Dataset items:
■ ■ ■ ■ ■

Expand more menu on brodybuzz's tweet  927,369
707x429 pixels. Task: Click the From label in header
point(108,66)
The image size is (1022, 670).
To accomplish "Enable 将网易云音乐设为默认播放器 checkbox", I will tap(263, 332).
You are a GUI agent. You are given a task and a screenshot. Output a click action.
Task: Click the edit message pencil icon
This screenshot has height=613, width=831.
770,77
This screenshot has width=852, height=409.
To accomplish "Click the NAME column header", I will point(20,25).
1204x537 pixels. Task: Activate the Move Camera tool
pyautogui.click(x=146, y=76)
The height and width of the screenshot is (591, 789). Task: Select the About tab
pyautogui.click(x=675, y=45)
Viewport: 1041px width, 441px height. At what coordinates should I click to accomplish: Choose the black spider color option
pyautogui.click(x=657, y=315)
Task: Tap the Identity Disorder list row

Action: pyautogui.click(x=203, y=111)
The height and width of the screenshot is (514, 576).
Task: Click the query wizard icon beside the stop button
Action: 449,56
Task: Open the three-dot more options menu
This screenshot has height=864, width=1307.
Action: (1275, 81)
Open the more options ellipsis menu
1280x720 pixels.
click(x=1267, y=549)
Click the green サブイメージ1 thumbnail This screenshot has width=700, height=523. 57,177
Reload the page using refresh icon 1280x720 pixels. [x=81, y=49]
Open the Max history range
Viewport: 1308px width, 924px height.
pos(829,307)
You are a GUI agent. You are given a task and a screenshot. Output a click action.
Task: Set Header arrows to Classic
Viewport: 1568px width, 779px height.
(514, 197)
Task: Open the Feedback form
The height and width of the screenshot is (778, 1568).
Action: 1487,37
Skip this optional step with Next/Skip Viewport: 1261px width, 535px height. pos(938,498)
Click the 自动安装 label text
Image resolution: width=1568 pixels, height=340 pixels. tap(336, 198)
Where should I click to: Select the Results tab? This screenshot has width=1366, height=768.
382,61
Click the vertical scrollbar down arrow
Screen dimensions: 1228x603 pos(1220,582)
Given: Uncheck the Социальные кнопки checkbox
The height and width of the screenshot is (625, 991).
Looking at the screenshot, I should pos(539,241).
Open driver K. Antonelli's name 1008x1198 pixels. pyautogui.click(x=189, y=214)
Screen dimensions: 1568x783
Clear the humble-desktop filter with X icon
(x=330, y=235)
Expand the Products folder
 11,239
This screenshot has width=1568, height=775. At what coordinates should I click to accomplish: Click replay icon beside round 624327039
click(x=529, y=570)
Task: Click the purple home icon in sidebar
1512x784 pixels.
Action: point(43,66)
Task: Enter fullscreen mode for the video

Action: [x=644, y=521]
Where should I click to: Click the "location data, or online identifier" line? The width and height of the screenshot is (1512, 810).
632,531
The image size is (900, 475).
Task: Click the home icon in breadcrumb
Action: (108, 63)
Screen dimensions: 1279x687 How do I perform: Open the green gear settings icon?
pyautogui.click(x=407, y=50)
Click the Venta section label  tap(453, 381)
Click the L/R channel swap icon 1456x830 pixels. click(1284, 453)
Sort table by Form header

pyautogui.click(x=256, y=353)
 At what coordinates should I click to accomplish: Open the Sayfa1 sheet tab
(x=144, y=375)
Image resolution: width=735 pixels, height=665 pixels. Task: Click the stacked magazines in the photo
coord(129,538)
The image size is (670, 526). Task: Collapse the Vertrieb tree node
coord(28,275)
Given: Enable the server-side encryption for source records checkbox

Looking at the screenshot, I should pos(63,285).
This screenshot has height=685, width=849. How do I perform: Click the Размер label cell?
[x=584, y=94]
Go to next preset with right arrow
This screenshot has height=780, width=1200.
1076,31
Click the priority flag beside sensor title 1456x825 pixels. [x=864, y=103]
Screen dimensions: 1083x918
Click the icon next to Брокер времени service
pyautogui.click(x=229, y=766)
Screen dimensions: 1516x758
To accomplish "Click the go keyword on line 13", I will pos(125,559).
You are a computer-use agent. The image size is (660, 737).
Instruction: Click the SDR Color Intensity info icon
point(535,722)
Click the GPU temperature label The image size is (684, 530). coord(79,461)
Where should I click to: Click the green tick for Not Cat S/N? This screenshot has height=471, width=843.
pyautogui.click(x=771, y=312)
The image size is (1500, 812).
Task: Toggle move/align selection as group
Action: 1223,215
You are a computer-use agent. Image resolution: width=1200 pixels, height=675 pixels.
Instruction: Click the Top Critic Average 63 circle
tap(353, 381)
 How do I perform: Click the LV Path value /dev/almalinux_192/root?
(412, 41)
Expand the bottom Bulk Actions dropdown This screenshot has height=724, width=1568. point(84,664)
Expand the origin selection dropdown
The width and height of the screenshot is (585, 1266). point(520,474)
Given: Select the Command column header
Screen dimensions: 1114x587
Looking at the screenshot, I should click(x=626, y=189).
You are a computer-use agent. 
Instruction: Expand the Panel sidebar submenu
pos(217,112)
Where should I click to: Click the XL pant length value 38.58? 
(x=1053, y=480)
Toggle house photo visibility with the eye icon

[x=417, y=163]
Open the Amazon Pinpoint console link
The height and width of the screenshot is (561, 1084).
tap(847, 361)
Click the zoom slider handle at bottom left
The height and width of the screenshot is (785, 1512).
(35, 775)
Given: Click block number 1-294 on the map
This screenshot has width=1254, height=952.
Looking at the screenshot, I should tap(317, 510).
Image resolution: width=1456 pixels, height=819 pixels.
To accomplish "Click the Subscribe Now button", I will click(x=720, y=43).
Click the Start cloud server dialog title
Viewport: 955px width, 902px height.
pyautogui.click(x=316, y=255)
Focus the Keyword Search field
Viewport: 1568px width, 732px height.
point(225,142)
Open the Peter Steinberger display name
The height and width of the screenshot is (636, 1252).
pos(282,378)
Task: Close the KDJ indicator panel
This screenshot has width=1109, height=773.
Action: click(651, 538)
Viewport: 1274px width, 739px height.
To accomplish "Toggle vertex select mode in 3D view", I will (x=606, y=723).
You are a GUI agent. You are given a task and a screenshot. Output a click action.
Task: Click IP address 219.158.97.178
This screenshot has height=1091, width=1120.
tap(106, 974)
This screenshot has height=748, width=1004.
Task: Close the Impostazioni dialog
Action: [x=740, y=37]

■ ■ ■ ■ ■

» **PROBLEM STATEMENT**: Repeat, word for word, every line above.

» **SOLUTION**:
Expand more menu on brodybuzz's tweet  927,369
707x429 pixels. Task: Click the From label in header
point(108,66)
The image size is (1022, 670).
To accomplish "Enable 将网易云音乐设为默认播放器 checkbox", I will tap(263, 332).
You are a GUI agent. You are given a task and a screenshot. Output a click action.
Task: Click the edit message pencil icon
This screenshot has height=613, width=831.
770,77
This screenshot has width=852, height=409.
To accomplish "Click the NAME column header", I will point(20,25).
1204x537 pixels. Task: Activate the Move Camera tool
pyautogui.click(x=146, y=76)
The height and width of the screenshot is (591, 789). Task: Select the About tab
pyautogui.click(x=675, y=45)
Viewport: 1041px width, 441px height. At what coordinates should I click to accomplish: Choose the black spider color option
pyautogui.click(x=657, y=315)
Task: Tap the Identity Disorder list row

Action: pyautogui.click(x=203, y=111)
The height and width of the screenshot is (514, 576).
Task: Click the query wizard icon beside the stop button
Action: 449,56
Task: Open the three-dot more options menu
This screenshot has height=864, width=1307.
Action: (1275, 81)
Open the more options ellipsis menu
1280x720 pixels.
click(x=1267, y=549)
Click the green サブイメージ1 thumbnail This screenshot has width=700, height=523. 57,177
Reload the page using refresh icon 1280x720 pixels. [x=81, y=49]
Open the Max history range
Viewport: 1308px width, 924px height.
pos(829,307)
You are a GUI agent. You are given a task and a screenshot. Output a click action.
Task: Set Header arrows to Classic
Viewport: 1568px width, 779px height.
(514, 197)
Task: Open the Feedback form
The height and width of the screenshot is (778, 1568).
Action: 1487,37
Skip this optional step with Next/Skip Viewport: 1261px width, 535px height. pos(938,498)
Click the 自动安装 label text
Image resolution: width=1568 pixels, height=340 pixels. tap(336, 198)
Where should I click to: Select the Results tab? This screenshot has width=1366, height=768.
382,61
Click the vertical scrollbar down arrow
Screen dimensions: 1228x603 pos(1220,582)
Given: Uncheck the Социальные кнопки checkbox
The height and width of the screenshot is (625, 991).
Looking at the screenshot, I should pos(539,241).
Open driver K. Antonelli's name 1008x1198 pixels. pyautogui.click(x=189, y=214)
Screen dimensions: 1568x783
Clear the humble-desktop filter with X icon
(x=330, y=235)
Expand the Products folder
 11,239
This screenshot has width=1568, height=775. At what coordinates should I click to accomplish: Click replay icon beside round 624327039
click(x=529, y=570)
Task: Click the purple home icon in sidebar
1512x784 pixels.
Action: point(43,66)
Task: Enter fullscreen mode for the video

Action: [x=644, y=521]
Where should I click to: Click the "location data, or online identifier" line? The width and height of the screenshot is (1512, 810).
632,531
The image size is (900, 475).
Task: Click the home icon in breadcrumb
Action: (108, 63)
Screen dimensions: 1279x687 How do I perform: Open the green gear settings icon?
pyautogui.click(x=407, y=50)
Click the Venta section label  tap(453, 381)
Click the L/R channel swap icon 1456x830 pixels. click(1284, 453)
Sort table by Form header

pyautogui.click(x=256, y=353)
 At what coordinates should I click to accomplish: Open the Sayfa1 sheet tab
(x=144, y=375)
Image resolution: width=735 pixels, height=665 pixels. Task: Click the stacked magazines in the photo
coord(129,538)
The image size is (670, 526). Task: Collapse the Vertrieb tree node
coord(28,275)
Given: Enable the server-side encryption for source records checkbox

Looking at the screenshot, I should pos(63,285).
This screenshot has height=685, width=849. How do I perform: Click the Размер label cell?
[x=584, y=94]
Go to next preset with right arrow
This screenshot has height=780, width=1200.
1076,31
Click the priority flag beside sensor title 1456x825 pixels. [x=864, y=103]
Screen dimensions: 1083x918
Click the icon next to Брокер времени service
pyautogui.click(x=229, y=766)
Screen dimensions: 1516x758
To accomplish "Click the go keyword on line 13", I will pos(125,559).
You are a computer-use agent. The image size is (660, 737).
Instruction: Click the SDR Color Intensity info icon
point(535,722)
Click the GPU temperature label The image size is (684, 530). coord(79,461)
Where should I click to: Click the green tick for Not Cat S/N? This screenshot has height=471, width=843.
pyautogui.click(x=771, y=312)
The image size is (1500, 812).
Task: Toggle move/align selection as group
Action: 1223,215
You are a computer-use agent. Image resolution: width=1200 pixels, height=675 pixels.
Instruction: Click the Top Critic Average 63 circle
tap(353, 381)
 How do I perform: Click the LV Path value /dev/almalinux_192/root?
(412, 41)
Expand the bottom Bulk Actions dropdown This screenshot has height=724, width=1568. point(84,664)
Expand the origin selection dropdown
The width and height of the screenshot is (585, 1266). point(520,474)
Given: Select the Command column header
Screen dimensions: 1114x587
Looking at the screenshot, I should click(x=626, y=189).
You are a computer-use agent. 
Instruction: Expand the Panel sidebar submenu
pos(217,112)
Where should I click to: Click the XL pant length value 38.58? 
(x=1053, y=480)
Toggle house photo visibility with the eye icon

[x=417, y=163]
Open the Amazon Pinpoint console link
The height and width of the screenshot is (561, 1084).
tap(847, 361)
Click the zoom slider handle at bottom left
The height and width of the screenshot is (785, 1512).
(35, 775)
Given: Click block number 1-294 on the map
This screenshot has width=1254, height=952.
Looking at the screenshot, I should tap(317, 510).
Image resolution: width=1456 pixels, height=819 pixels.
To accomplish "Click the Subscribe Now button", I will click(x=720, y=43).
Click the Start cloud server dialog title
Viewport: 955px width, 902px height.
pyautogui.click(x=316, y=255)
Focus the Keyword Search field
Viewport: 1568px width, 732px height.
point(225,142)
Open the Peter Steinberger display name
The height and width of the screenshot is (636, 1252).
pos(282,378)
Task: Close the KDJ indicator panel
This screenshot has width=1109, height=773.
Action: click(651, 538)
Viewport: 1274px width, 739px height.
To accomplish "Toggle vertex select mode in 3D view", I will (x=606, y=723).
You are a GUI agent. You are given a task and a screenshot. Output a click action.
Task: Click IP address 219.158.97.178
This screenshot has height=1091, width=1120.
tap(106, 974)
This screenshot has height=748, width=1004.
Task: Close the Impostazioni dialog
Action: [x=740, y=37]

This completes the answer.